## PROVIDED INFORMATION
________________

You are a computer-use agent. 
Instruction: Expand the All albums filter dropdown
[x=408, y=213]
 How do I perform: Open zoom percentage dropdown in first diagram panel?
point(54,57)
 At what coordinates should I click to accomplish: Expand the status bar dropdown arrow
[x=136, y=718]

________________

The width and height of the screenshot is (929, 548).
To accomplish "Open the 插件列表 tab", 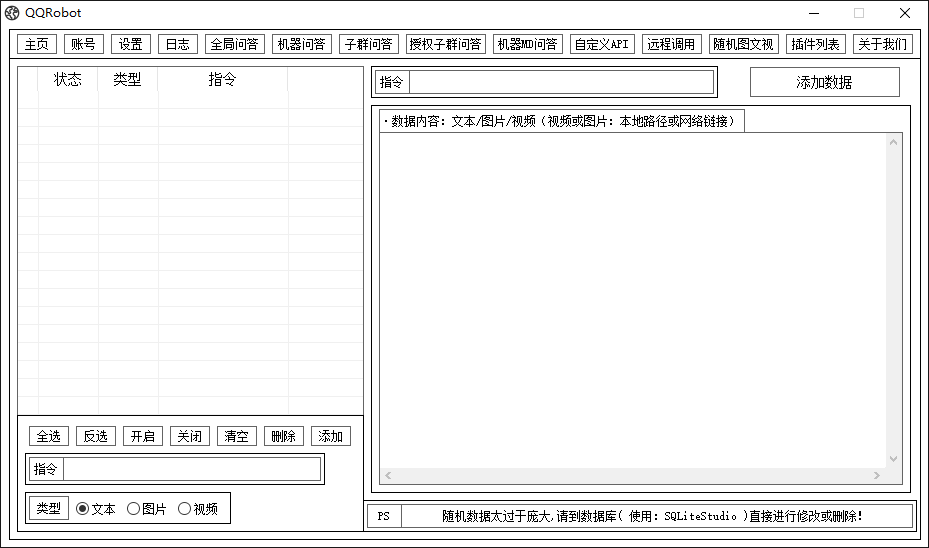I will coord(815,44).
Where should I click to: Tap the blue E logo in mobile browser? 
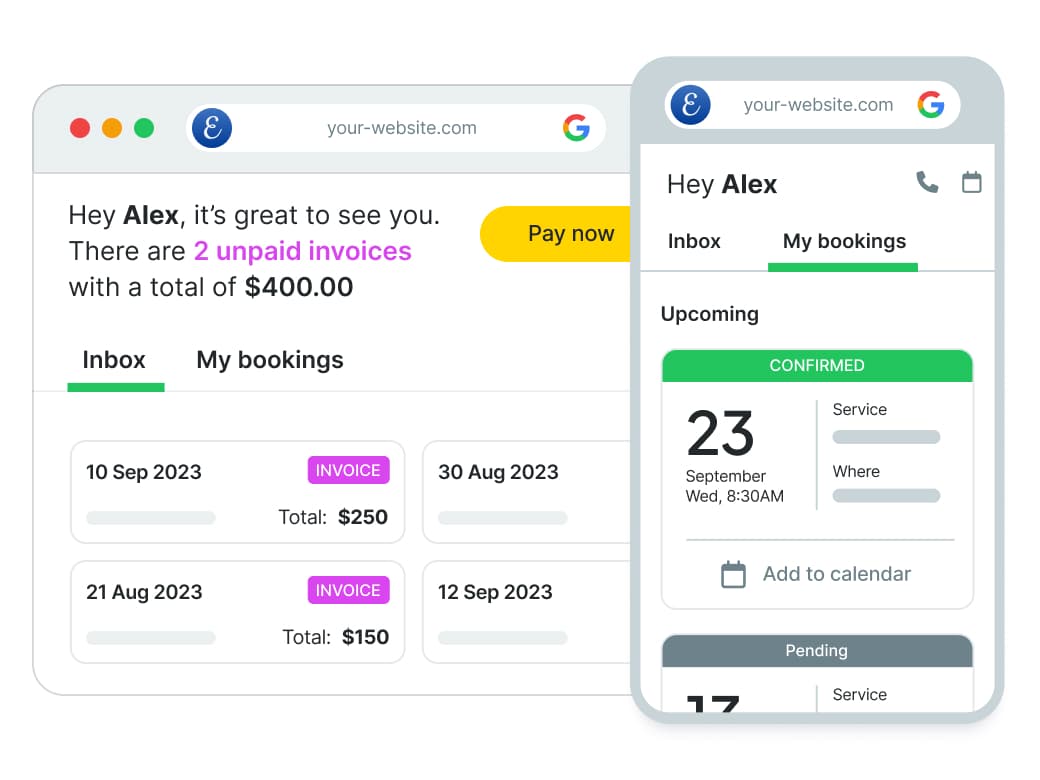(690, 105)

________________

## EXERCISE PROMPT
Please rewrite the entries from the line that has "You are a computer-use agent." through the line that has "[x=136, y=718]", requests included, and add 10 to every coordinate value in the answers.

## EXPECTED OUTPUT
You are a computer-use agent. 
Instruction: Expand the All albums filter dropdown
[x=418, y=223]
 How do I perform: Open zoom percentage dropdown in first diagram panel?
point(64,67)
 At what coordinates should I click to accomplish: Expand the status bar dropdown arrow
[x=146, y=728]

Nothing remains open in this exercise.